Analysis: CMS Should Improve Incentives for Innovative Technology

February 4, 2015 in News

CMS needs to create appropriate incentives for innovative technology as the U.S. moves toward alternative payment goals, according to an analysis published in the journal Health Affairs, FierceHealthIT reports (Hall, FierceHealthIT, 2/3).


Last week, HHS announced an initiative to shift to alternative payment models for Medicare reimbursements, while leveraging IT to track efforts and achieve goals.

Writing in the New England Journal of Medicine, HHS Secretary Sylvia Mathews Burwell outlined the major goals for the Medicare system in the coming years.

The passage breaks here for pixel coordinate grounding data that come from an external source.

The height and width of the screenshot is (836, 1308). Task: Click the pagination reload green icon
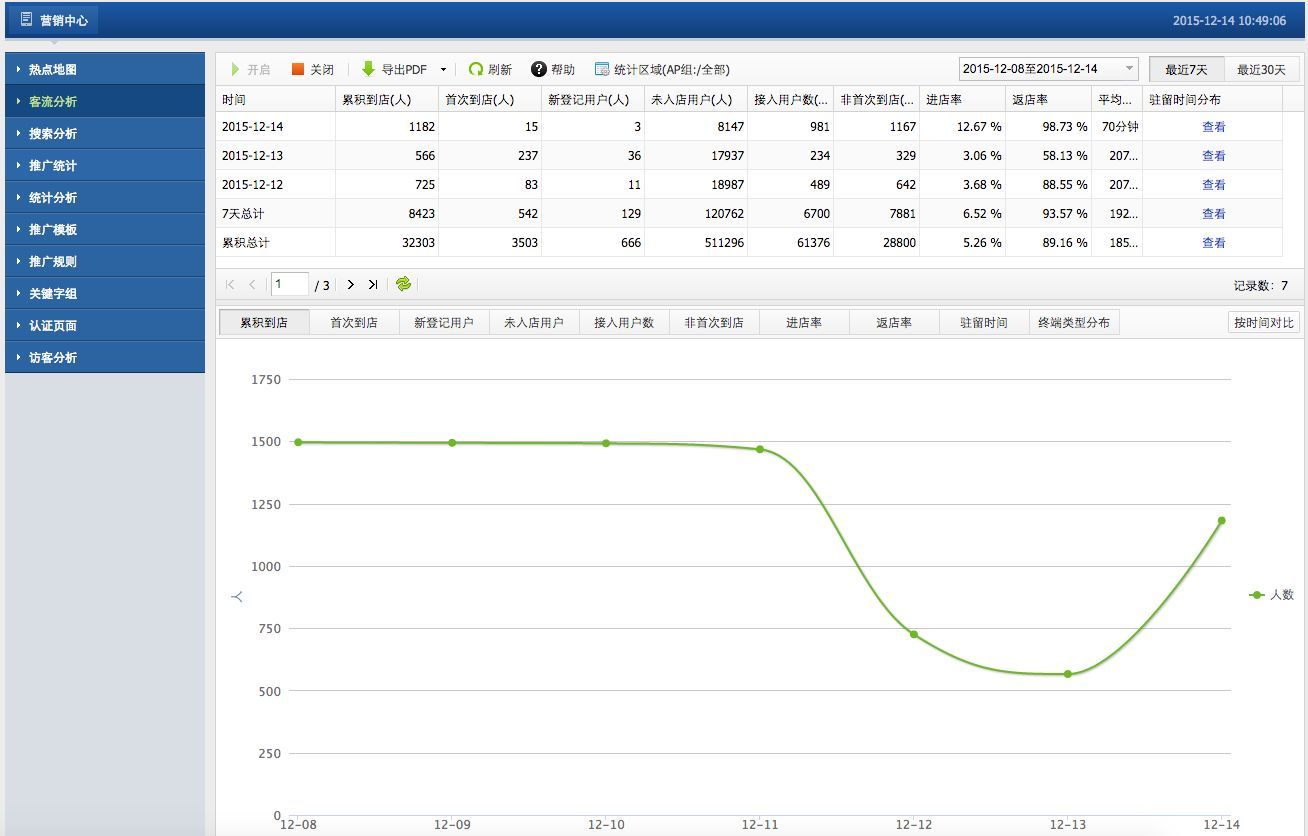pyautogui.click(x=403, y=284)
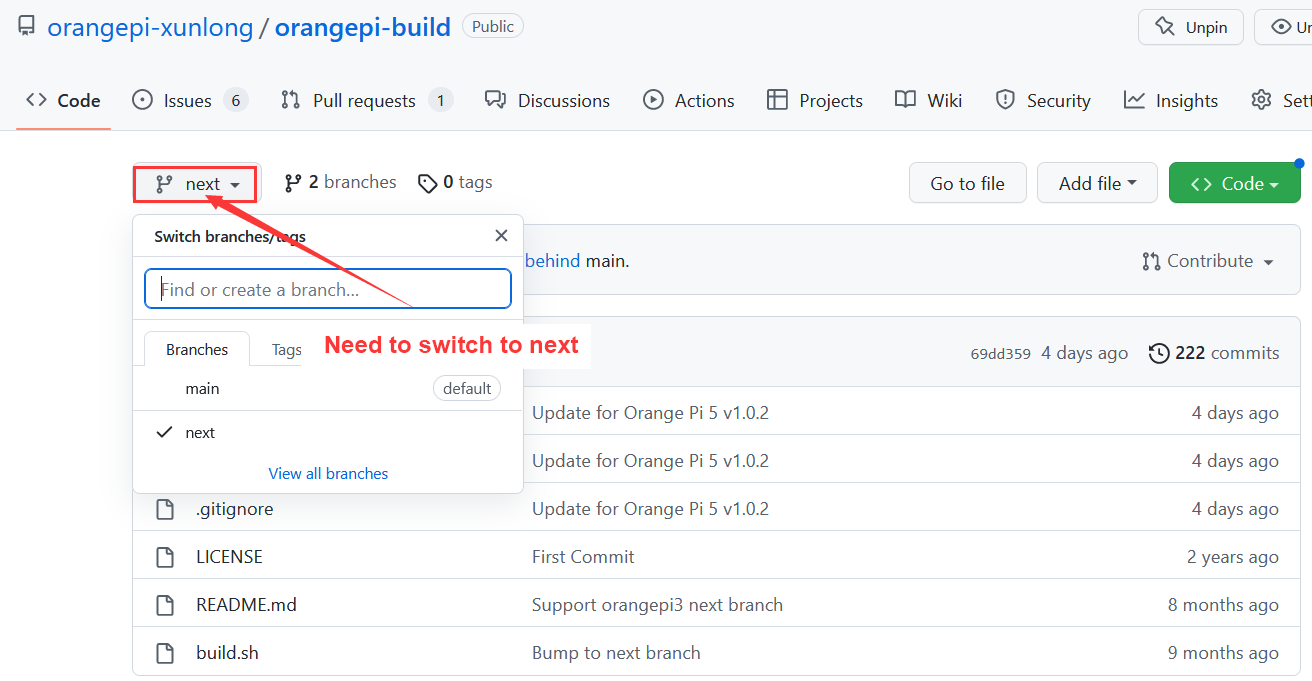This screenshot has height=681, width=1312.
Task: Click the Find or create a branch field
Action: point(328,290)
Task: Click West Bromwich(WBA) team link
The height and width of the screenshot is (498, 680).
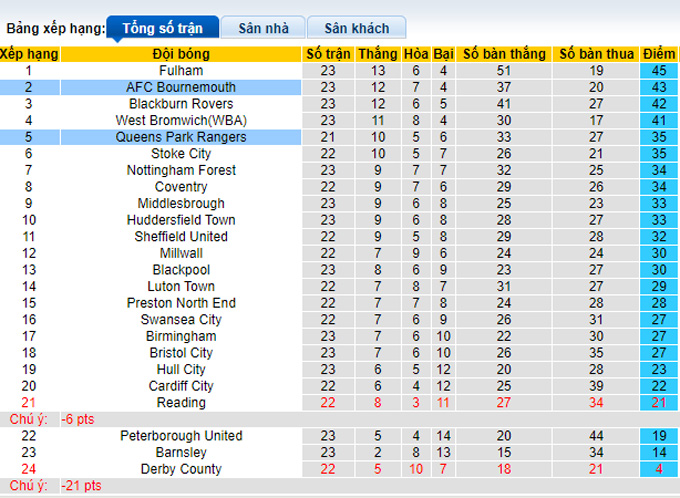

She wrote that HHS will seek to have:

  • 30% of Medicare payments for hospitals and physicians through alternative payment models, such as accountable care organizations and bundled payments, by the end of 2016;
  • 50% of Medicare payments through alternate payment models by the end of 2018;
  • 85% of Medicare hospital fee-for-service payments tied to quality or value by the end of 2016; and
  • 90% of Medicare hospital fee-for-service payments tied to quality or value by the end of 2018.

However, despite the calls to accelerate health IT use, experts appeared split on whether the industry is ready to leverage health IT in an effective way to spur payment reforms (iHealthBeat, 1/27).

Analysis Details, Findings

For the analysis, researchers compared Medicare’s hospital add-on payment program for innovative technology with technology payment programs in France, Germany and Japan.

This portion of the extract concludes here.